*** Input records

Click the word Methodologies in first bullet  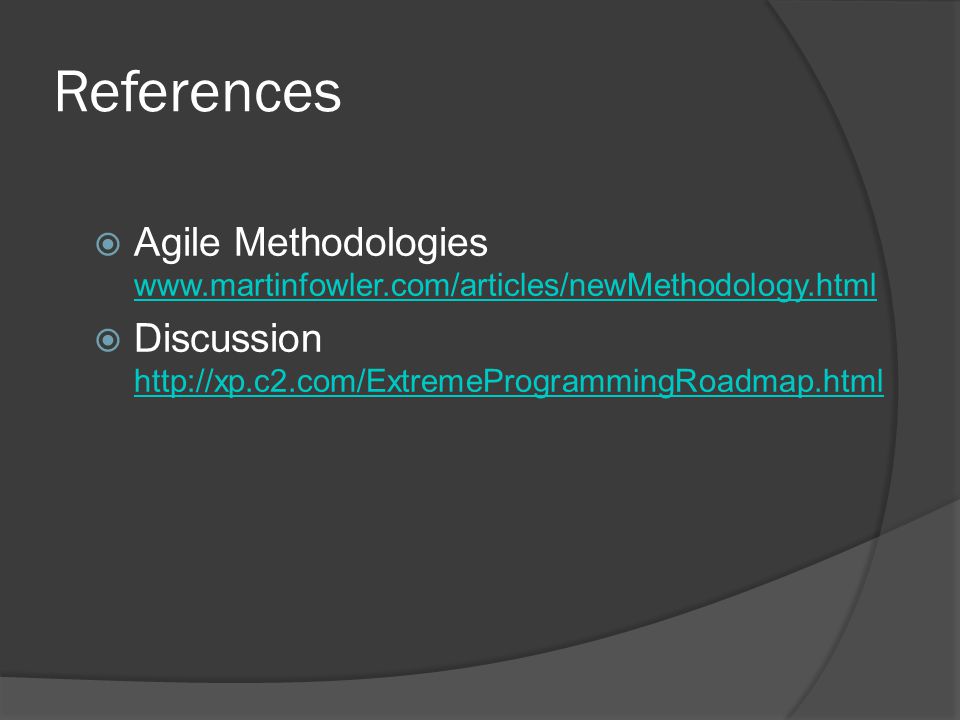[x=361, y=241]
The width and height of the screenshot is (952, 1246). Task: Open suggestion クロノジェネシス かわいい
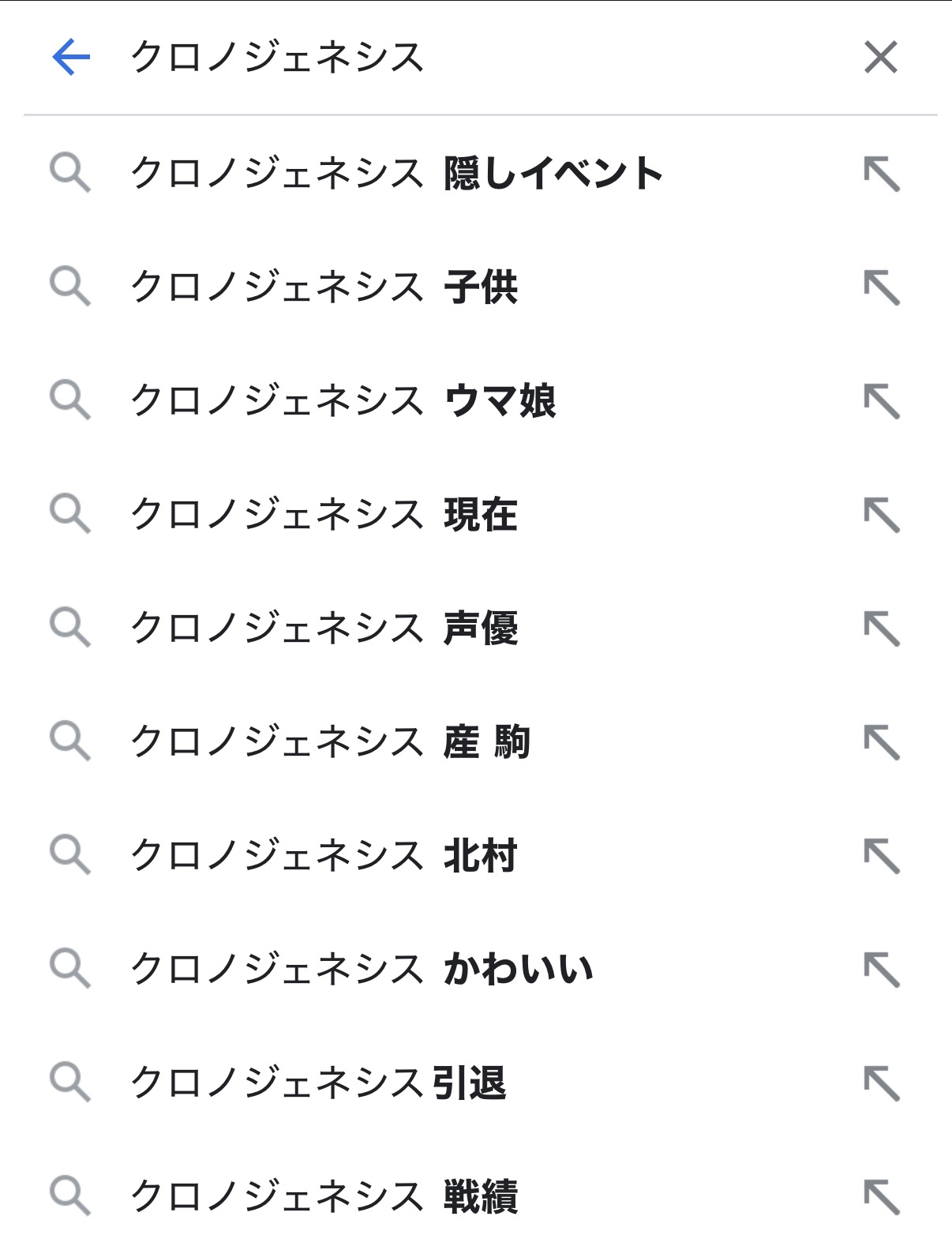[362, 970]
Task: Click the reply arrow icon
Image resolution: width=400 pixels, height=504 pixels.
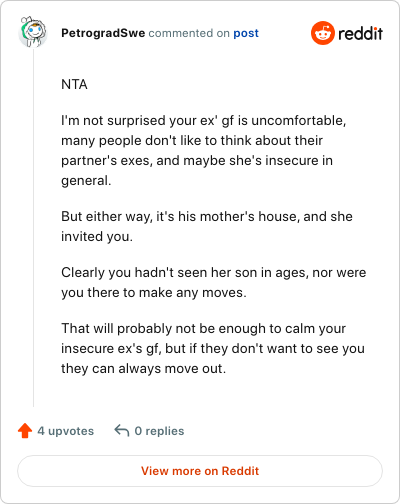Action: click(x=122, y=430)
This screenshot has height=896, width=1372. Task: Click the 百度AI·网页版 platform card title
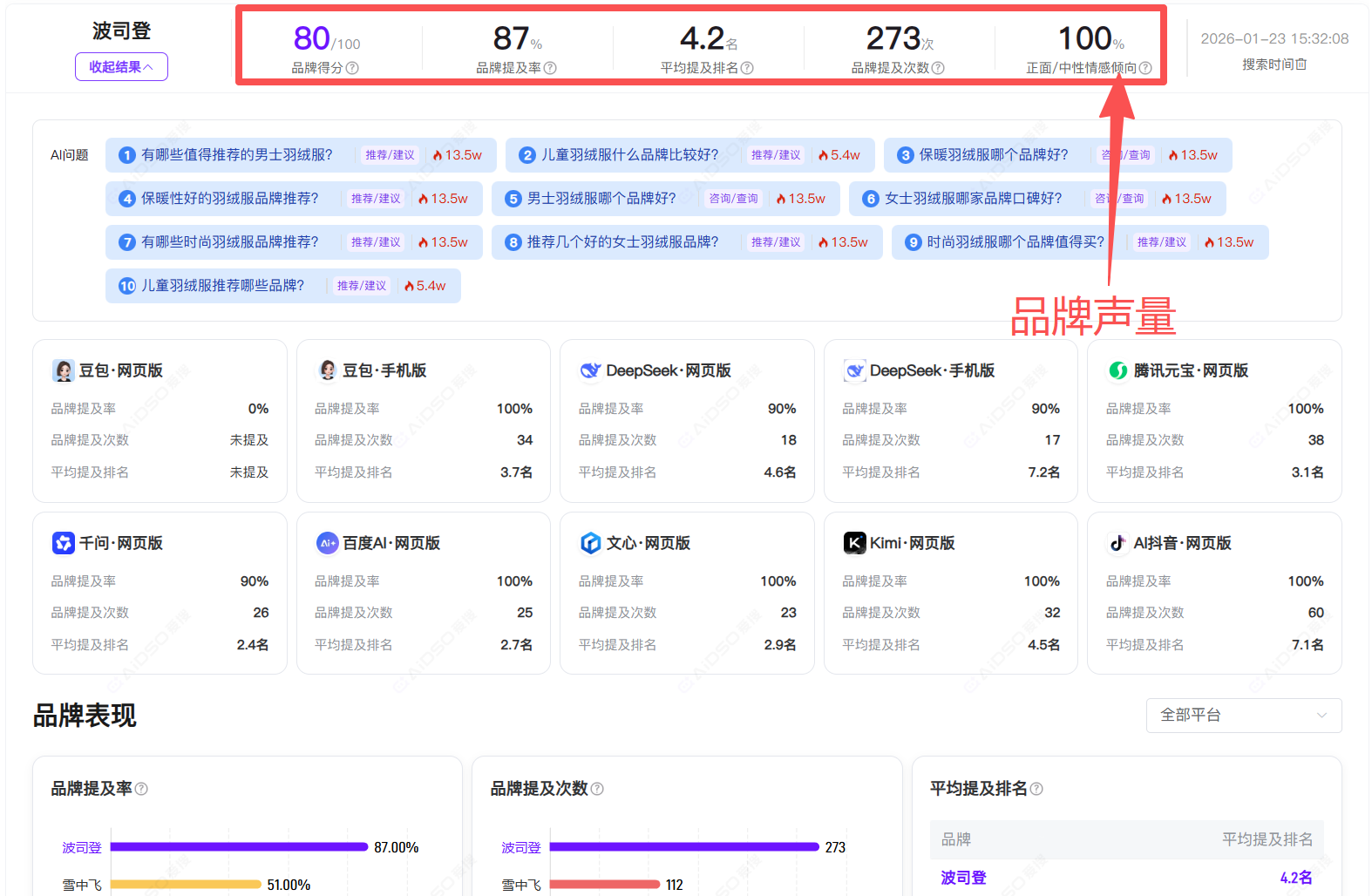[391, 543]
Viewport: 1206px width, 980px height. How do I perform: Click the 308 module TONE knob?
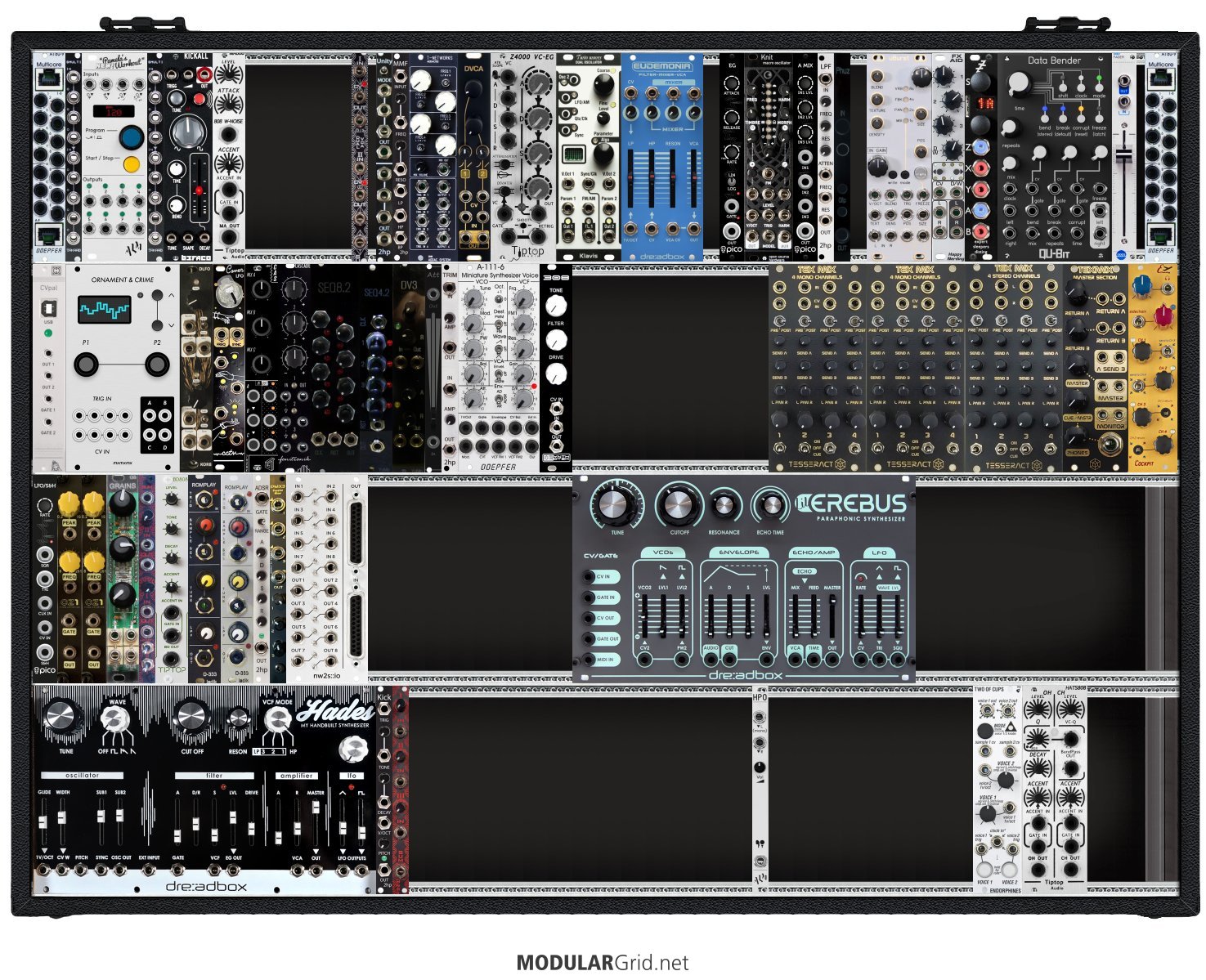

******

The problem ->
Rewrite each line of the entries, requests included, from the line that contains "Task: Click the reply arrow icon" through the end of the entries, inclusive, and add 126 to every coordinate in the answers. Leave the pictures out.

Answer to the task ->
Task: Click the reply arrow icon
Image resolution: width=400 pixels, height=504 pixels.
Action: click(x=248, y=556)
This screenshot has height=896, width=1372. Task: Click the 百度AI·网页版 platform card title
[517, 669]
Viewport: 1206px width, 980px height. How do I perform: Click the 308 module TONE knob?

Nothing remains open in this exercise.